I guess my 8-week challenge couldn't come through due to my lingering indigestion. So now I'm trying a shorter 4-week run. Basically, the idea is to have almost 400g of carbs everyday. After the 4 weeks, I'll do 1 week of serious carb-restriction before I go on my 2-week vacation. I've been on this since Monday.
A few interesting things I've noticed over the past 4 days:
- My love handles have definitely gotten bigger.
- I thought I had put on weight when I was weighing myself during the day - the scale would show my 80kg+.
- Last night was strange. For some reason, I weighed myself mid-day and then again at night. The mid-day weight was 81.2kg and then at night, right before bed, it was 80.7kg. Not reading too much into this because I hate worrying about the extra pound gain or loss. But the interesting thing was that in the morning when I weighed myself again (post-poop) I was 78.8kg. I'm inclined to say that it's carb intake, because my last meal of the day is the only one that is without carbs. I'll observe this for another few days and see what I can find out.
My indigestion turned out to be a stomach infection. Started off on a course of anti-biotics and medication for 2 weeks. Weird side-effect has been that I've started to crave carbohydrates like no one's business. So sticking to my diet has been exceptionally tough and I reckon will be tough until I get off my medication.
My lifts last week were pretty average. Nothing exceptional. This week has been average as well. Hoping to get things cracking as I recover and also thinking of changing my routine - been with this for the past 4 months and change might be exactly what I need.
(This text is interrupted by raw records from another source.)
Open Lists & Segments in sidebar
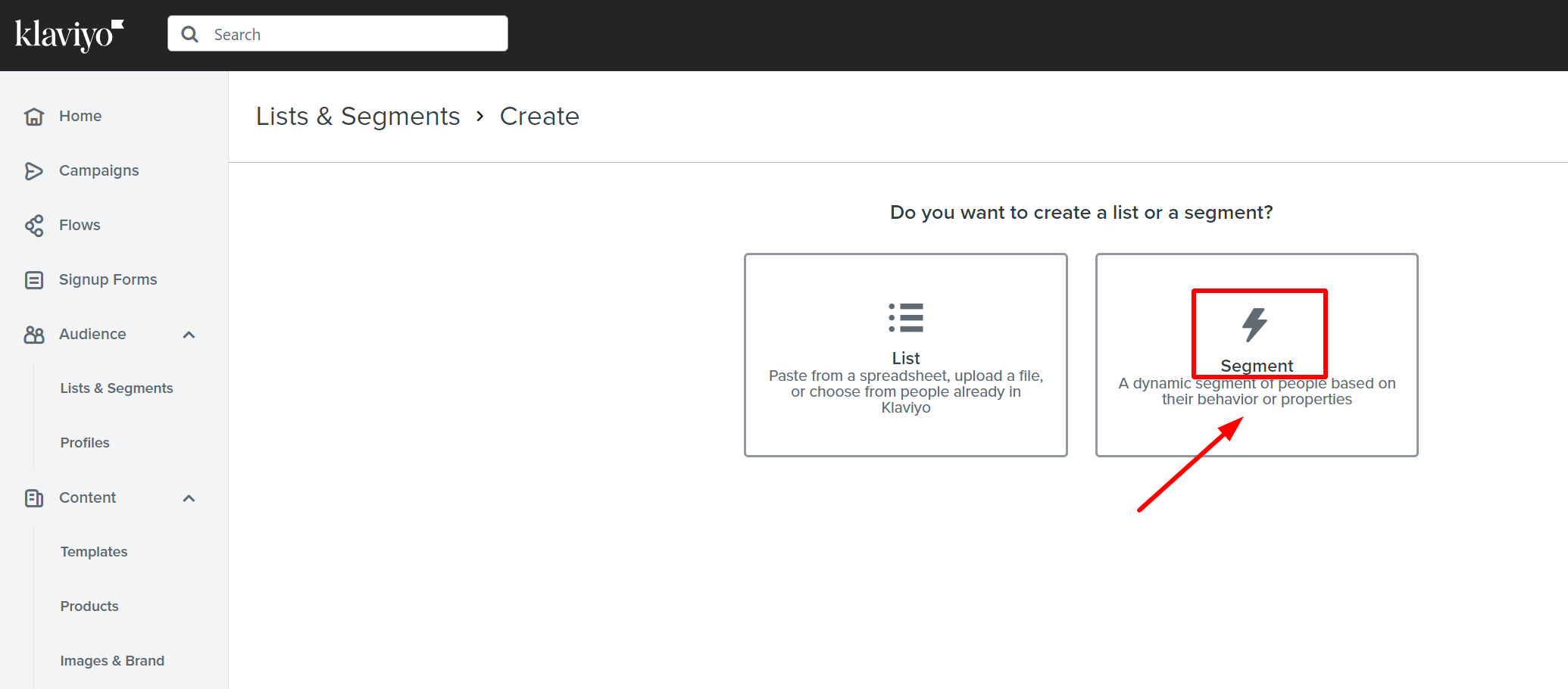The image size is (1568, 689). click(117, 388)
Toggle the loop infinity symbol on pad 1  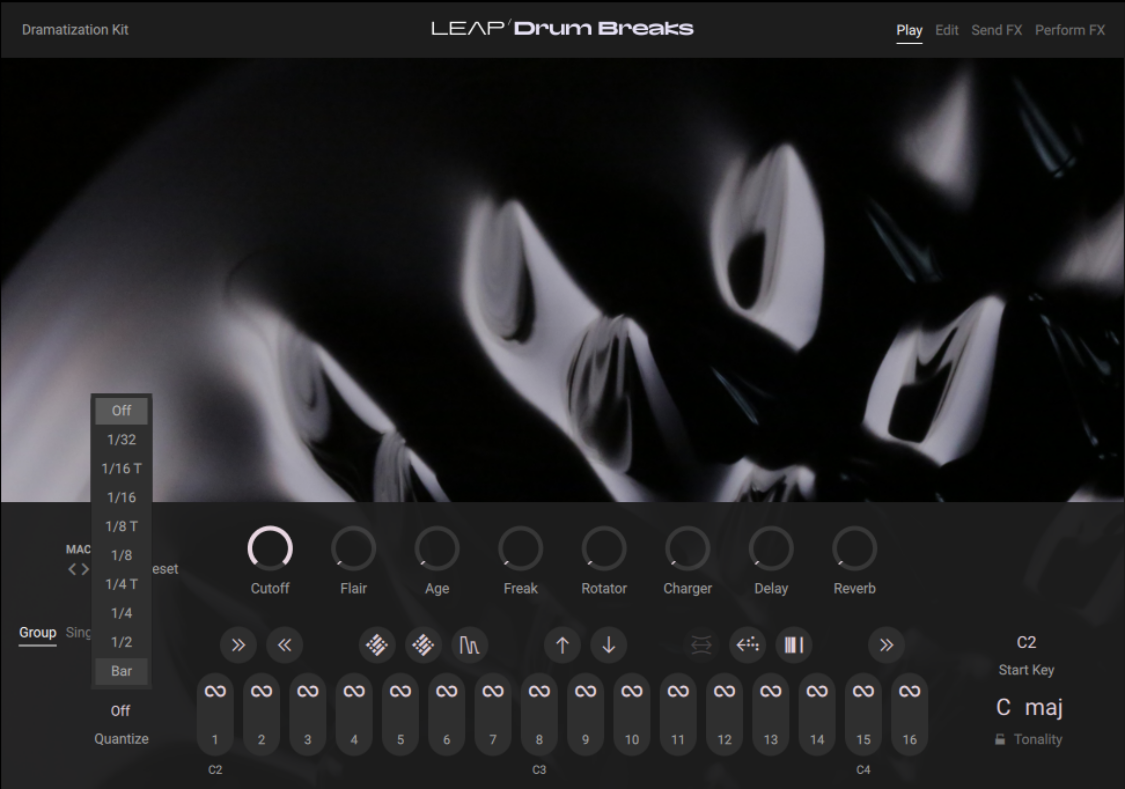coord(215,691)
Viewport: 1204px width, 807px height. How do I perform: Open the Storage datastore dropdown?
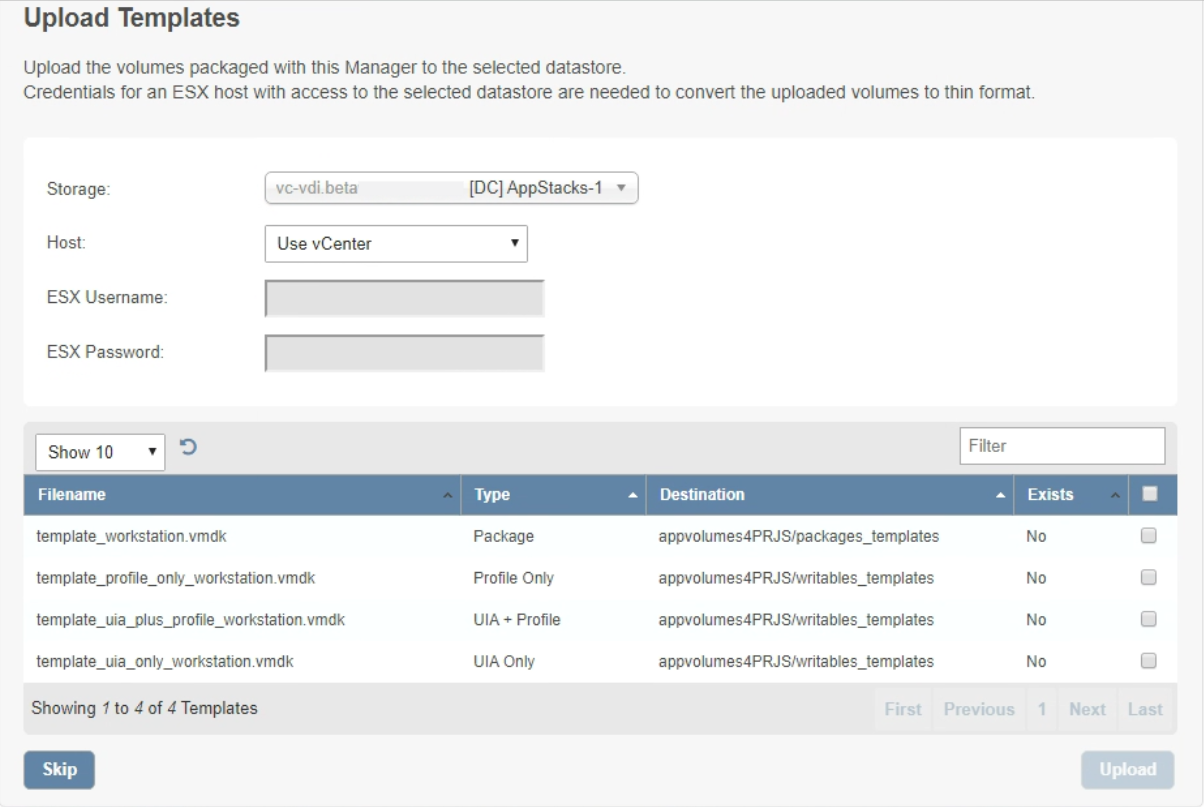tap(451, 188)
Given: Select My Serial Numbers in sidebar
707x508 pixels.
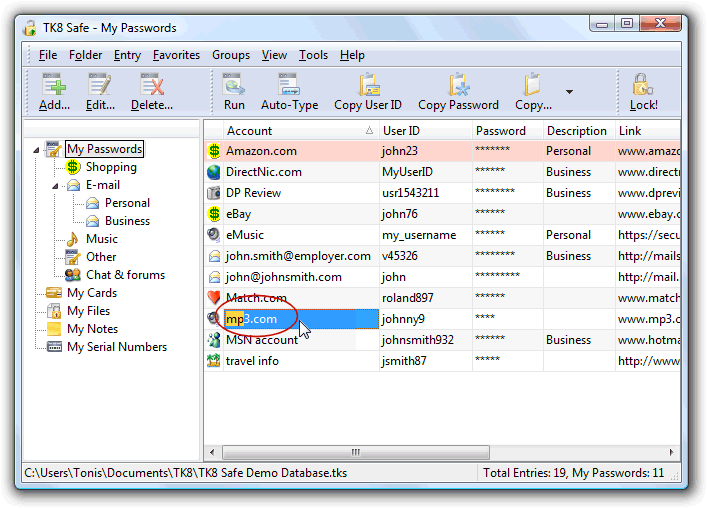Looking at the screenshot, I should [116, 347].
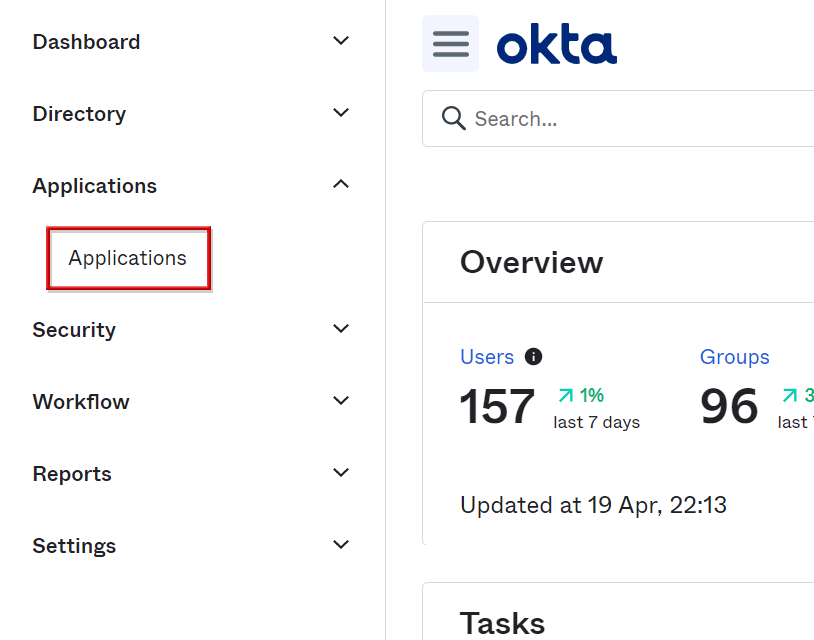Click the hamburger menu icon
Screen dimensions: 814x640
450,44
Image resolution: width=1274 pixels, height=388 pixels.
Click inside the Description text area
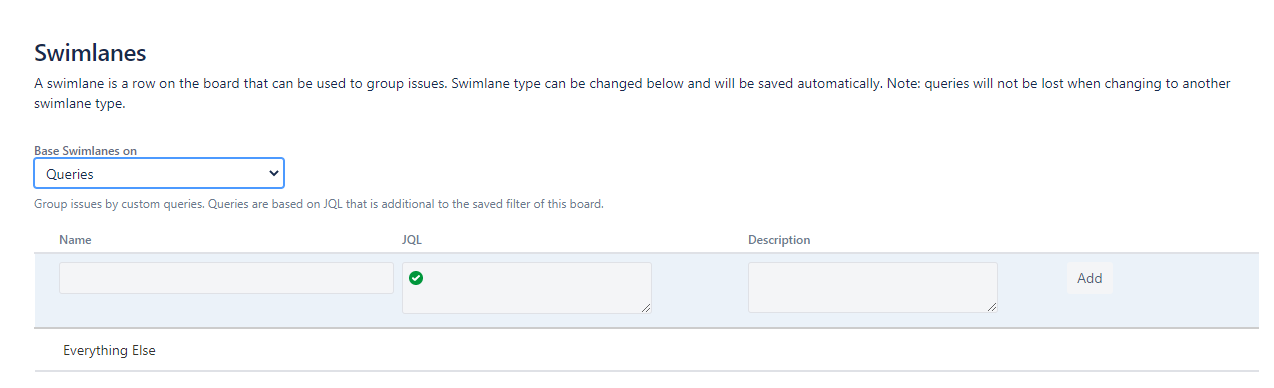tap(872, 288)
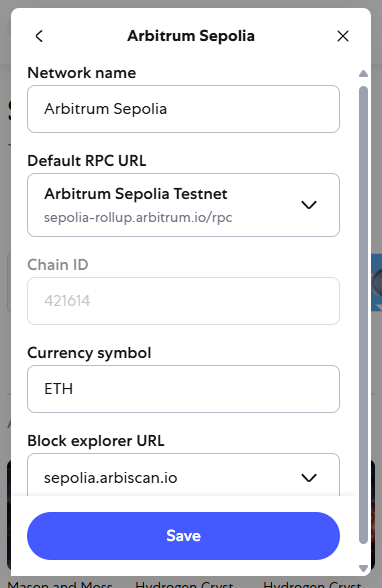This screenshot has height=588, width=382.
Task: Click the Default RPC URL label
Action: pyautogui.click(x=87, y=160)
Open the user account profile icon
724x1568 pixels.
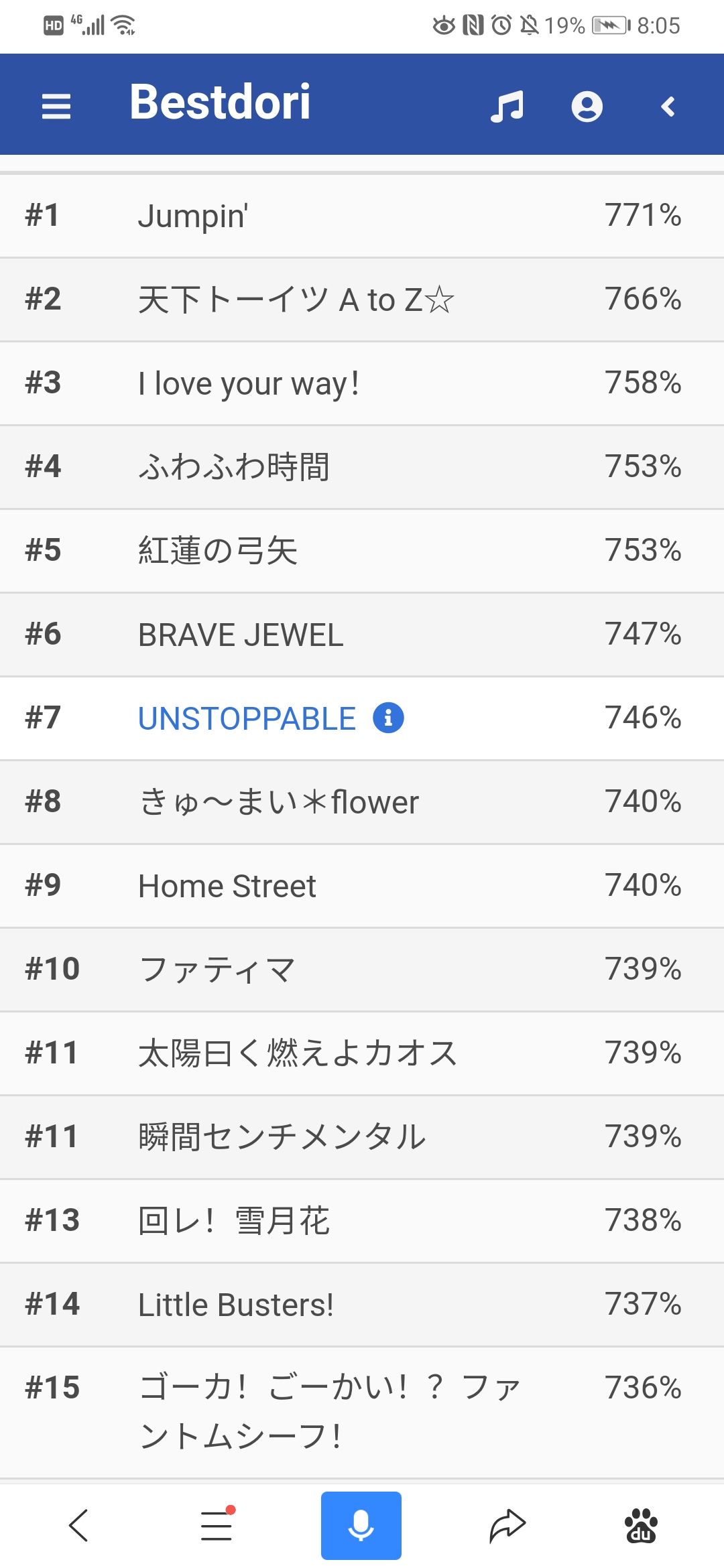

Now this turned out to be a big disappointment. I've come down with, what the doctor's calling, chronic indigestion. He says it's probably because of all the proteins that I'm taking in - BAH! I've been off my diet for 2 days now. Started medication yesterday and now hoping that I can get back to my diet as soon as possible.
This is quite a bummer since it breaks my 8-week cycle.
I've decided to set myself an 8-week challenge - no cheat meals for the entire duration. My goal? What it's always been: gain mass without increasing body fat. I'm aiming for 177 lbs (I'm currently at 171 lbs) but I guess I'm being too optimistic given that I'm hardly able to have more than 3,000 calories per day.
So the changes I'm making to my regimen are:
1. Introducing 2 miles in 30 minutes of jogging every morning in fasted state except on Sundays.
2. Taking a dose of 800 mg of calciumate (GNC) every morning when I get up. Gives it about 1-1.5 hours for it to absorb. Might not be enough time, but that's the only time I can think of since I don't go to sleep on an empty stomach and that's the recommended best time to allow for calcium absorption.
3. Reducing carbs to mornings only (3 slices of brown bread breakfast) on off-days.
4. Only taking pre-workout supplement (BSN NO Xplode) before higher-priority workout i.e. legs, chest and back.
5. Increasing overall good-source protein to ~255g per day. Proteins from other sources (e.g. lentils, bread, etc.) can go to he*l.
6. Reducing dextrose after lower-priority workouts (arms, shoulders) to 30 g. Increasing dextrose after higher-priority workouts to 60 g.
7. And of course, no cheat days or cheat meals. This is going to be the toughest!
Wish me luck!
Nutrition's a bi*ch! It's almost impossible for me to gain weight without putting some fat around my belly. When I started out, I made decent visible muscle gains and drops in my fat content. But my overall weight also dropped a few kgs. At that time, I was restricting my carbs to complex carbs either early in the morning or right after my workout.
I've changed things around now. I'm taking far more carbs now. My daily intake goes something like this:
Meal 1: 5 slices of brown bread, 10 oz of low-fat milk, 8 egg whites, 2 tbsp cheddar cheese, 1 pack Universal Animal Pak multivitamins
Meal 2 (30-45 mins pre-workout): 1 serving pre-workout supplement (was Universal Pump, but from today BSN NO Xplode)
Meal 2 (15 mins pre-workout): 3/4 scoop of ON Whey
Meal 3 (immediately post-workout): 1 1/4 scoops of ON Whey, 50g of Glucose supplement, 1 tsp ON Micronized Creatine, 1 capsule of ON Glutamine 1000
Meal 4 (within 1 hour post-workout): 1.5 cups white rice, 0.3 lentils, 100g chicken
Meal 5: 4 egg whites, 2 whole eggs, 2 slices of brown bread
Meal 6: 150g fish, spincah, mixed vegetables
Meal 7: 2 scoops ON Casein, 2 capsules ON Flaxseed Oil
I aim to take in about 275g of protein. My fat content is pretty much consistent which also includes olive oil that I put into my foods while preparing them. I sometimes also include a shake when I am out which is made up of 1 scoop ON Whey + 1 scoop ON Casein.
Despite all of this, I'm having trouble putting on weight. I was stuck at 77 kgs for quite some a few months until I went on vacation and binged on bread and beer. I came back weighing 79 kgs and that's where I'm stuck now.